Are you a thrill-seeker and do you swear by skydiving, diving or ultra marathons? Below are a few tips for following your passion and managing your Type 1 diabetes in any situation without putting yourself at risk.
Skydiving: The Big Jump
Ask your healthcare provider for advice before signing up to skydive to ensure you are controlled enough to do it safely. You can also read about how other people with Type 1 diabetes prepare for a jump by reading blogs, like this one here: https://asweetlife.org/skydiving-with-type-1-diabetes-an-interview-with-dennis-adair/.
Your first jump will be in tandem with a professional. It is the latter who controls the parachute and ensures a safe landing.
Diving: Discover The Seabed
After having long been discouraged, scuba diving is now possible for people living with Type 1 diabetes, particularly thanks to the work of Divers Alert Network (DAN) which provided some guidelines for people with T1D to practice recreational diving.

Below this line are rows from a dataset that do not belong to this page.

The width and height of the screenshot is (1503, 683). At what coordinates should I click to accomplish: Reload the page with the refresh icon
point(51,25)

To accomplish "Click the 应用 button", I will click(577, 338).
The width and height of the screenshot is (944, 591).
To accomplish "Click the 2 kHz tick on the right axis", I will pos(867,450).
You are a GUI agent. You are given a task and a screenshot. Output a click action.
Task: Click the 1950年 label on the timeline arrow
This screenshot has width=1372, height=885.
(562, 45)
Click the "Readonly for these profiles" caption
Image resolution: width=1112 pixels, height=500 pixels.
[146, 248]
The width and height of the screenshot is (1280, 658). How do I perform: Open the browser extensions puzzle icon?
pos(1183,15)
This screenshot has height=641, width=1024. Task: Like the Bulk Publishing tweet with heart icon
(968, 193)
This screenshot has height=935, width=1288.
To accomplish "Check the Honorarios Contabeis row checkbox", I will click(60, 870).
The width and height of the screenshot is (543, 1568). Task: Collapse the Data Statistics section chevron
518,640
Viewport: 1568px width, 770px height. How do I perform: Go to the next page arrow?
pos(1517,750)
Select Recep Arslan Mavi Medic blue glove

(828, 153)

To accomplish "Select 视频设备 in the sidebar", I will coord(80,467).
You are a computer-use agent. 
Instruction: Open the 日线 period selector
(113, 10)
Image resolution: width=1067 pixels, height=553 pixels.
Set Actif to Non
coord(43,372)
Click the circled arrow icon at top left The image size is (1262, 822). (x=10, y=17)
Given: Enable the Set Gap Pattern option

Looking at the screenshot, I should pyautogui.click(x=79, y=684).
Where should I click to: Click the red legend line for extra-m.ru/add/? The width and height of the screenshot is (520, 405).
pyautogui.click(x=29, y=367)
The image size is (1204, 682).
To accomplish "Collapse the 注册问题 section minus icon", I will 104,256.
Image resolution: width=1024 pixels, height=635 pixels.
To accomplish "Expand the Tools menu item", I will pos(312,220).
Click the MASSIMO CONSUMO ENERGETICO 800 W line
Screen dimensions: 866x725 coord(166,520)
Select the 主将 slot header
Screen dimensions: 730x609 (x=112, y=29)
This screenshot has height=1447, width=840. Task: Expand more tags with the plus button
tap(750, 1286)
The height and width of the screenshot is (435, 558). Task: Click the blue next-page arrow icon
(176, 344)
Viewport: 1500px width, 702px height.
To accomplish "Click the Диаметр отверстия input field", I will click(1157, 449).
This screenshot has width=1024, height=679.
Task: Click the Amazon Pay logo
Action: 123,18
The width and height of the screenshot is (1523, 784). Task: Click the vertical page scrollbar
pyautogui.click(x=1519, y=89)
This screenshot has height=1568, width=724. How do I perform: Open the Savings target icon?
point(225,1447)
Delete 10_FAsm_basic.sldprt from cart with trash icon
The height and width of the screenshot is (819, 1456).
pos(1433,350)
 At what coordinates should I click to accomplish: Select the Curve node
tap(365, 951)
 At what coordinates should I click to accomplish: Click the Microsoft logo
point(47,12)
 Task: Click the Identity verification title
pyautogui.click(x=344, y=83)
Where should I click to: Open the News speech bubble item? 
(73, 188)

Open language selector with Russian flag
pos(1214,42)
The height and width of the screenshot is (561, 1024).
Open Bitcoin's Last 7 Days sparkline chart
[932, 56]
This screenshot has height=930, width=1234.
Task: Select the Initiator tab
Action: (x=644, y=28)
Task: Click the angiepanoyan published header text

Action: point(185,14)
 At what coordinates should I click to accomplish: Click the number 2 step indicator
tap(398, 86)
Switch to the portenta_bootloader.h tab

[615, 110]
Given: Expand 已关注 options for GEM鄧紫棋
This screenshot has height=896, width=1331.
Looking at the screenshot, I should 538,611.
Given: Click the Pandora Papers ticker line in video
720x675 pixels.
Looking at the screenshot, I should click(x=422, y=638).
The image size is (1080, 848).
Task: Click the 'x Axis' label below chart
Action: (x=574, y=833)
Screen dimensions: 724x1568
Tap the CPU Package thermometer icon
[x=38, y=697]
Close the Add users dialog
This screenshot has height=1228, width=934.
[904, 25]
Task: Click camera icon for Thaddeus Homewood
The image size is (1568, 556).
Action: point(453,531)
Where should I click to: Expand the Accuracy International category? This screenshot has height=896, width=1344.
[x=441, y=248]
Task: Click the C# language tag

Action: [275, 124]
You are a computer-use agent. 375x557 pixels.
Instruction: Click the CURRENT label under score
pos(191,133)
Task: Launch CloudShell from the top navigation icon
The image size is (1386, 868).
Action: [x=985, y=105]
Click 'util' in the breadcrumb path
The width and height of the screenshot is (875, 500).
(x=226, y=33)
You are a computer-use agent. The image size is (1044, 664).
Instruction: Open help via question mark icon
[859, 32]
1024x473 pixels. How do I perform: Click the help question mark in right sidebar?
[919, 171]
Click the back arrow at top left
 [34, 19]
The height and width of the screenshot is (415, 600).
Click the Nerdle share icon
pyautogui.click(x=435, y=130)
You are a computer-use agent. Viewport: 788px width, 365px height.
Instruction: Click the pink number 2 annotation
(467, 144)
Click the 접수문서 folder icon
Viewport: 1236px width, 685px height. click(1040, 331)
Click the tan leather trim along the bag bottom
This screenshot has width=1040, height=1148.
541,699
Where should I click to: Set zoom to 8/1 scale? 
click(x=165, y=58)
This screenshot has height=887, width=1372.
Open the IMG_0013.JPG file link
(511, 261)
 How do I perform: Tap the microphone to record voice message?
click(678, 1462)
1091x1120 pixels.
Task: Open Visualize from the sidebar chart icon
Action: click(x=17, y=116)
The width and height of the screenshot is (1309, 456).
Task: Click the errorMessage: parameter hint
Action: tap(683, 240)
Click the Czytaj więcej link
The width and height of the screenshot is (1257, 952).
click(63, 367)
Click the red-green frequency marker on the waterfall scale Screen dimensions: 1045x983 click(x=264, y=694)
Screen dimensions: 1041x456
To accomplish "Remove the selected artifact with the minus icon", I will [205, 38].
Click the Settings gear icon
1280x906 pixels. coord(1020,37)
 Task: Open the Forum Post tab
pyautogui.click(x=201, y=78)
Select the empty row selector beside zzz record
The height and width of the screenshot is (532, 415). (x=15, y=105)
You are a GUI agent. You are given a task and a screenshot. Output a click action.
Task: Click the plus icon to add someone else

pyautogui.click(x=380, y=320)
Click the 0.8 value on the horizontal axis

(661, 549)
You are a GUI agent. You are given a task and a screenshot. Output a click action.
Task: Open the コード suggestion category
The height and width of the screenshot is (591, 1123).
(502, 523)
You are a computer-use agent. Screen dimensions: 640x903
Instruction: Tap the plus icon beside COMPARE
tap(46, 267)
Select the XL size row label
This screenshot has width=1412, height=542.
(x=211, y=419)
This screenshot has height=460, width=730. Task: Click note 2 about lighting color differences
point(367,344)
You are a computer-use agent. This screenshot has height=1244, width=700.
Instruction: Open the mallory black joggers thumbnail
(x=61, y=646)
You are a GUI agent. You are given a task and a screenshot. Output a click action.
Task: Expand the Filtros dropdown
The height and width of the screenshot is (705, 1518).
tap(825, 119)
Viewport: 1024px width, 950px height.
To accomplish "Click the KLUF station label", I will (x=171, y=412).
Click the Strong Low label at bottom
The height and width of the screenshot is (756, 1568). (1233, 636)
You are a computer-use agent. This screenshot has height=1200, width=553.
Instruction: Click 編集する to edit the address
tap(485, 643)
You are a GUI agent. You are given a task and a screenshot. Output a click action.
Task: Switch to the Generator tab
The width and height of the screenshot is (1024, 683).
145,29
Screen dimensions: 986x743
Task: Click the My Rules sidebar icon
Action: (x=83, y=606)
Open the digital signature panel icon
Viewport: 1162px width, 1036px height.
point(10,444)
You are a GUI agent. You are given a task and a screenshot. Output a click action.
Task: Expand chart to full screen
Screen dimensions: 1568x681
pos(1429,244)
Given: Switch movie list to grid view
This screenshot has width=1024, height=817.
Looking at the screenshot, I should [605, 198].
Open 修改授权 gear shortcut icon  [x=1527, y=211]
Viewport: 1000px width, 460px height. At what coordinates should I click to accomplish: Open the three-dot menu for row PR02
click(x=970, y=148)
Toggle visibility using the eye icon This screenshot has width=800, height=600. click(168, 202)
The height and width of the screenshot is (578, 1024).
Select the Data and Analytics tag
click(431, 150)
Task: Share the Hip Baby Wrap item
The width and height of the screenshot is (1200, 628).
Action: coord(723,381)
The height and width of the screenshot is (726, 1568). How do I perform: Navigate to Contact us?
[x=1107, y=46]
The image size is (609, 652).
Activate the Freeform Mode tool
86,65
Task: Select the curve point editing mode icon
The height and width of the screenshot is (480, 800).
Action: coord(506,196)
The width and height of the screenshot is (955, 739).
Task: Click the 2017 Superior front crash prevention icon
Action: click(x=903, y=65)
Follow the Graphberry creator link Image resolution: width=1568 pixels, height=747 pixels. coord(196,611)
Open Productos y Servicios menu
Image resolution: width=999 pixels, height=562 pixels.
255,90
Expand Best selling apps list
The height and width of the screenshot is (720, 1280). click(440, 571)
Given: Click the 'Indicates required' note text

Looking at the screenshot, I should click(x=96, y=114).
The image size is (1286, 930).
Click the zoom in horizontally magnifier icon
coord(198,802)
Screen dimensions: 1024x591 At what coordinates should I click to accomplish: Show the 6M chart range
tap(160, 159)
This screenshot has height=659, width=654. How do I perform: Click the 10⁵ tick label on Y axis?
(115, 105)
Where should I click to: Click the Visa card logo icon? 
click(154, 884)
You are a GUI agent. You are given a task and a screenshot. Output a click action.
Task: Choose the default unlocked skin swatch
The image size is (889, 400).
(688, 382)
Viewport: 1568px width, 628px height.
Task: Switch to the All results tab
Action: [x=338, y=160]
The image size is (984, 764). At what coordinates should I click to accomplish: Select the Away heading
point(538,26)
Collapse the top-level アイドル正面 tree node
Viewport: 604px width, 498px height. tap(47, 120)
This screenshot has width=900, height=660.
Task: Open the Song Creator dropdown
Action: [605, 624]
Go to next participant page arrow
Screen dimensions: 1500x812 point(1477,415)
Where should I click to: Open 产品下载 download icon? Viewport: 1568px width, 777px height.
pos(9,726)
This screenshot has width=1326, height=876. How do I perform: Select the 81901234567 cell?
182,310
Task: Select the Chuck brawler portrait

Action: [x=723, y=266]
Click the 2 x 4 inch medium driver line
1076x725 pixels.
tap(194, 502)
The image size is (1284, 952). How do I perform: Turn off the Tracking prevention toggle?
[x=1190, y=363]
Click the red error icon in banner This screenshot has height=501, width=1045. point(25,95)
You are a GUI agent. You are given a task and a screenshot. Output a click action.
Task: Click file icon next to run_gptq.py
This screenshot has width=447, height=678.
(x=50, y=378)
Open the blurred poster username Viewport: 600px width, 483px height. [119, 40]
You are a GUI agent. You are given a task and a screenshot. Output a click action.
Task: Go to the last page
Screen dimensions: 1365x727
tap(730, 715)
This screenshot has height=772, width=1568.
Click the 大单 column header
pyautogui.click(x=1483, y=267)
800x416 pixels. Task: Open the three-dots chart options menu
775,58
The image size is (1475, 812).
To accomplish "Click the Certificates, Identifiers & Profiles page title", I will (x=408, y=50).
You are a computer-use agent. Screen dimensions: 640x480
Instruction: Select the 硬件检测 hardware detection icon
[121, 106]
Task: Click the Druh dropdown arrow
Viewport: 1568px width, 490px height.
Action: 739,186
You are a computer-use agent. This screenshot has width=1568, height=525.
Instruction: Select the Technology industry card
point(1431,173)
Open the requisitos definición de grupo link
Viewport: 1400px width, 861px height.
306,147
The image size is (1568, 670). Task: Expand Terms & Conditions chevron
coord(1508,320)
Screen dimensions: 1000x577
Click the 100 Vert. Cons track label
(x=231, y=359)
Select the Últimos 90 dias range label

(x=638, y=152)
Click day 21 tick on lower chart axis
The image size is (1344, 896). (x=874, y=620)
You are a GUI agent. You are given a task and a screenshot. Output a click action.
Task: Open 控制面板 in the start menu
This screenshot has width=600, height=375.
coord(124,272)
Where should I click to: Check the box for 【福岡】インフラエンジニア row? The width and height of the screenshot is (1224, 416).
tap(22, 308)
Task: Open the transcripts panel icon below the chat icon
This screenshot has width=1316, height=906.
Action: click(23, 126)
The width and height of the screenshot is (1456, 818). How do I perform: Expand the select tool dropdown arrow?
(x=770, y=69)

Nevertheless, some criteria are required and divers must take specific precautions. Before practicing any challenging activity, make sure you receive your doctor’s approval. If they confirm that you are able to dive, they will fill out a medical form. But, remember it’s usually only valid for a year.
First of all, divers must keep their blood glucose levels in range before diving to avoid severe hypoglycemia or hyperglycemia, which cannot be treated underwater. Just keep in mind that swimming is a physical exercise that can decrease your blood sugar levels.
Depending on your physiology, on the eve and day of the dive, insulin could be reduced by as much as 30%. Also, a blood glucose meter, insulin, glucagon kit and sufficient rescue carbs should be taken on the boat. If you wear an insulin pump, you should disconnect it before diving and leave it on the boat. Understand that if you are having a hypoglycemic event, you need to come to the surface to consume rescue carbs. To practice this activity safely, removing and refitting the oxygen tank underwater must be perfectly mastered.
The day after diving, check your blood sugar levels frequently since effects of physical exercise can occur later.
Ultra Marathons: Running Long Distances
Because it regulates stress and helps to balance blood sugar levels, running is a highly recommended activity for people living with diabetes. Thus, as long as you take some precautions beforehand, it is possible to cover long distances, or even try running very long-distances off the beaten path. Obviously, you can’t just jump into this type of running! To embark on the adventure, make sure you know your body and how it responds to exercise, insulin, and rescue carbs. Start with small outings, gradually increasing your running time and distance.
It would seem that one way to carry out these long and difficult races would be to adopt a low-carbohydrate diet. This theory was put forward by researcher Jean-Charles Vauthier, studying the performance of three runners, during the 6-day Petite Trotte to Léon event (a trail of 300 km and 25,000 m positive elevation around Mont Blanc). Two of the runners, one of whom lives with type 1 diabetes, were on a low-carbohydrate diet, while the last one was on a standard diet.
Using continuous glucose monitors, the researcher was able to analyze the fluctuations in the three runners, who ran the entire race together. In the two runners on the low-carbohydrate diet, blood glucose levels remained “perfectly stable”, while for the runner following a standard diet, the fluctuations were “much more pronounced”. The researcher thus drew the following conclusions: “A low-carbohydrate diet allowed a runner with diabetes to complete one of the most challenging, ultra-rigorous ultra-trail events.”